Evet, aslında Rahip Brunson meselesi sadece bu buzdağının görünen bir parçası olabilir. Asıl zıtlaşma veya ilişkilerdeki ciddi soğuma, ABD'nin çıkarlarına (Gerek Türkiye'nin çok yakın komşuları ile ve halen izlediği Ortadoğu politikasında, gerek yerli silah ve savunma sanayisinde alışık olandan daha başka alternatiflere yönelmesi (S-400'ler gibi) ve iç üretime daha çok ağırlık verip (Yerli silah ve yabancı teknolojiyi küçük ölçekte de olsa üretmeye ve dışa olan bağımlılıktan kurtulmaya çalışması, dışa bağlı olan tüm zincirlerini kırmaya çalışması, gerekse Arap dünyasında daha önemli bir role sahip olmaya başlamasıyla, aeskisinden daha farklı olan Filistin, israil politikasıyla, Afrika ülkeleri üzerindeki çok politik ve iş bazlı yeni açılımlarının bazılarını daha çok rahatsız edebilmesiyle vb.) ABD'ye göre taban tabana zıt bir politikanın uygulanmasıyla da direk ilgili olabilir.

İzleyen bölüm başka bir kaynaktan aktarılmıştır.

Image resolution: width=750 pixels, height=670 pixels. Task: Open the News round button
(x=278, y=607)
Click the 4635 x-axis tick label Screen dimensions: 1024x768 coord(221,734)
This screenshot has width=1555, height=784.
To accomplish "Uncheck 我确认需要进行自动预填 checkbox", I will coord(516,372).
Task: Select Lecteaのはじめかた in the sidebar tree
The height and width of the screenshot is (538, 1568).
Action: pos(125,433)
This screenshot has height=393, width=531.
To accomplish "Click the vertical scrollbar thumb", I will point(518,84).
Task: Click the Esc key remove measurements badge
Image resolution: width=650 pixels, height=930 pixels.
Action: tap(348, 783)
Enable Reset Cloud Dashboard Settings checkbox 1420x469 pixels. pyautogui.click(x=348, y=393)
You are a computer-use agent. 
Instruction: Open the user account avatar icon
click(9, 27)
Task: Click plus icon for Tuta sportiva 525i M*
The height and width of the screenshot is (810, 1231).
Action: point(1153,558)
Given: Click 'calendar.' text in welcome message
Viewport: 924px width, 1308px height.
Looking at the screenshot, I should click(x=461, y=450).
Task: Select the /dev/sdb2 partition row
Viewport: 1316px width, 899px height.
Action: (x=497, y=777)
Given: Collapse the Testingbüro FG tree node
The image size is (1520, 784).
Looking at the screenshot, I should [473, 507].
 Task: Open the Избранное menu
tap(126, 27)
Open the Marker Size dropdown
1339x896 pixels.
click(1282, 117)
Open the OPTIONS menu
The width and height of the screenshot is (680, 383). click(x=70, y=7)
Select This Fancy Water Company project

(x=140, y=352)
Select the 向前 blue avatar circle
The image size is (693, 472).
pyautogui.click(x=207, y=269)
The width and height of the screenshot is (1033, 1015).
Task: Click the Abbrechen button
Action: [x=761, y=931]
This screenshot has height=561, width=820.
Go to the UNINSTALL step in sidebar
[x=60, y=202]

Geçmiş yıllarda da ABD ile gerçekleşmiş olan "çuval geçirme hadisesi" ve "Kurtlar Vadisi Irak" filmiyle ABD karşıtı bir politikayı sinema kanalı yoluyla görsel olarak tüm dünyaya dikkat çekici bir mesaj olarak verebildiğimizi hiç unutmayalım. Zaten 15 Temmuz hain darbe girişiminin oluşmasına ev sahipliği yapabilen ve ülke olarak FETÖ'cüleri koruyup koruyanların da darbe girişimine kadar olan süreçte Türkiye'ye karşı sürekli anti tavır takındıkları ve başarısız darbe girişiminden sonra "geçmiş olsun" dileğini bile çok gecikmeli olarak ve zoraki (Sadece gecikmeli bir formalite olarak) iletebildiklerini çok iyi bilmekteyiz.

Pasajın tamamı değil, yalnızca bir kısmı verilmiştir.